Nicolas n’en crut pas ses yeux lorsqu’il vit Sharko arriver avec Jacky Dambre menotté, au quatrième étage d’un immeuble du centre de Pantin. Le hacker avait sa veste de survêtement posée sur les épaules, afin que personne, dans la rue, ne puisse apercevoir les entraves à ses poignets. Son œil gauche était complètement fermé désormais, et le droit rouge de sang.

— J’ai entendu des craquements de verre dans le bâtiment désaffecté des douanes, expliqua Sharko. Il y était planqué, il pensait qu’on était tous partis, il est sorti et boom, je l’ai eu.

Marnier et Renart s’approchèrent, aussi surpris que Nicolas. Ce dernier traça un cercle autour de son visage avec son index droit.

— Et il s’est fait ça tout seul ?

— Il s’est pris une poutrelle en voulant se tirer. Hein, Jacky ?

— Allez vous faire foutre. C’est vous qui m’avez tabassé. Vous avez failli me noyer.

— Il est un peu nerveux. Normal.

Nicolas foudroya son subordonné du regard. Sharko avait recommencé ses conneries.
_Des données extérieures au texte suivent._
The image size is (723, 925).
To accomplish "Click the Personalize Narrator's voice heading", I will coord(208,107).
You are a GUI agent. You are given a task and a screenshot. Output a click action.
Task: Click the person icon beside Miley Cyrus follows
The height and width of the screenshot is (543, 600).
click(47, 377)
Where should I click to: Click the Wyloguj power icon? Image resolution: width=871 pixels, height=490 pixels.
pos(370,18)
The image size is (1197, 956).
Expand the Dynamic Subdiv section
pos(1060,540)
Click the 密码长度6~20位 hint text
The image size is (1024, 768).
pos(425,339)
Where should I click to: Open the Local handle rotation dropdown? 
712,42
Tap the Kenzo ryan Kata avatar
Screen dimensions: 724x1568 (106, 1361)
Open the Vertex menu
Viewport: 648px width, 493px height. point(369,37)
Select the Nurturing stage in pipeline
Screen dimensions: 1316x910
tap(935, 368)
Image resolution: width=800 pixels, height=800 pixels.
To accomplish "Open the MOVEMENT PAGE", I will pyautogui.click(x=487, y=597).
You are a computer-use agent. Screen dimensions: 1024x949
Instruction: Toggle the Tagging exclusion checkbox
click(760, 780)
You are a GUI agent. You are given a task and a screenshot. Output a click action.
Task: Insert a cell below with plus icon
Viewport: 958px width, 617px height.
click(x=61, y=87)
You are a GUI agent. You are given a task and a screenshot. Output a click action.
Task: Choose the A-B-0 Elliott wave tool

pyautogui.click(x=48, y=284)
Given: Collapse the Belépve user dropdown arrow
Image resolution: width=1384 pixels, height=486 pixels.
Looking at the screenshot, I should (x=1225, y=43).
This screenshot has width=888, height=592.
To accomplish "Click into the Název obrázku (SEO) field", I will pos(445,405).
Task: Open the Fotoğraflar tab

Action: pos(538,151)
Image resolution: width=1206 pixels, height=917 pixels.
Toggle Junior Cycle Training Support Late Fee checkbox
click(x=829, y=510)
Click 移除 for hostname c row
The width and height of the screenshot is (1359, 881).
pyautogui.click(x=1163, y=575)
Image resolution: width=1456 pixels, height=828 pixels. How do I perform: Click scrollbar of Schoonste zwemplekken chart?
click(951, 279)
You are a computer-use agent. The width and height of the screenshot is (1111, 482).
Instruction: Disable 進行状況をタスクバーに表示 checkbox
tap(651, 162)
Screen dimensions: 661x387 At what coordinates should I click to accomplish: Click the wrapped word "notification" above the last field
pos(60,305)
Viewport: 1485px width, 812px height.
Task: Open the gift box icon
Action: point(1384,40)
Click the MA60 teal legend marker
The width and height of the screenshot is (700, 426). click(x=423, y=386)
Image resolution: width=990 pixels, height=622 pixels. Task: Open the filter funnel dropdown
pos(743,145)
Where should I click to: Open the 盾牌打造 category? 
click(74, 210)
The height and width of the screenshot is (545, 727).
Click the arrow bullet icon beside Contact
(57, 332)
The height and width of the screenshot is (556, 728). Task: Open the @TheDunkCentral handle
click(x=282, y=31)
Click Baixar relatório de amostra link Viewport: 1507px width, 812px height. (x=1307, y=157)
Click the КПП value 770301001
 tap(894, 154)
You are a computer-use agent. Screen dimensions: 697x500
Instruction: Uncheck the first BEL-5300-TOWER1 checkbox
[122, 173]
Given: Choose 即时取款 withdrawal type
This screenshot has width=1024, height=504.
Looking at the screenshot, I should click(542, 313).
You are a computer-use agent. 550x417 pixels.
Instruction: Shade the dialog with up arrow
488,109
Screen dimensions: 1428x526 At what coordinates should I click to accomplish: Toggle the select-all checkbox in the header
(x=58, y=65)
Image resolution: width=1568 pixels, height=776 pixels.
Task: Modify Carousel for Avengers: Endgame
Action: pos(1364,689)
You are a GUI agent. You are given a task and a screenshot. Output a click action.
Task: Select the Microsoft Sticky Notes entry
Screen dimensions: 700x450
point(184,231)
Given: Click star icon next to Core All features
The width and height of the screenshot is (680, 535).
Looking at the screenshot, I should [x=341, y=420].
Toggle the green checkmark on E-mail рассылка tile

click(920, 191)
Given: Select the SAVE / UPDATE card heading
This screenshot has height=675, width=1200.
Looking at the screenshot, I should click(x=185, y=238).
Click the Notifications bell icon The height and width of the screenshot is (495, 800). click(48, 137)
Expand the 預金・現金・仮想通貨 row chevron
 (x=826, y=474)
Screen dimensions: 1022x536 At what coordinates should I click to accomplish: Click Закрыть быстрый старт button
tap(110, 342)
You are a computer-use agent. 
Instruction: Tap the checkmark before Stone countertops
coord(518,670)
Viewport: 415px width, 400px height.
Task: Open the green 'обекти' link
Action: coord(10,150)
Un vrai chien fou.

— Tu lui as cité ses droits ?

— Évidemment.

Sharko n’était pas vraiment sûr que Dambre les ait entendus, avec la tête sous l’eau. Il s’avança dans la pièce, poussant le hacker devant lui.

— Il reste vingt minutes. On a peu de temps.

— Vingt minutes pour quoi ?

Le salon était propre, fonctionnel. Au fond, dans un angle, du matériel informatique. Grosse unité centrale, ordinateur portable, imprimante, routeur, disques durs empilés. Une petite bibliothèque avec des ouvrages sur l’informatique, les systèmes d’exploitation, les langages de programmation.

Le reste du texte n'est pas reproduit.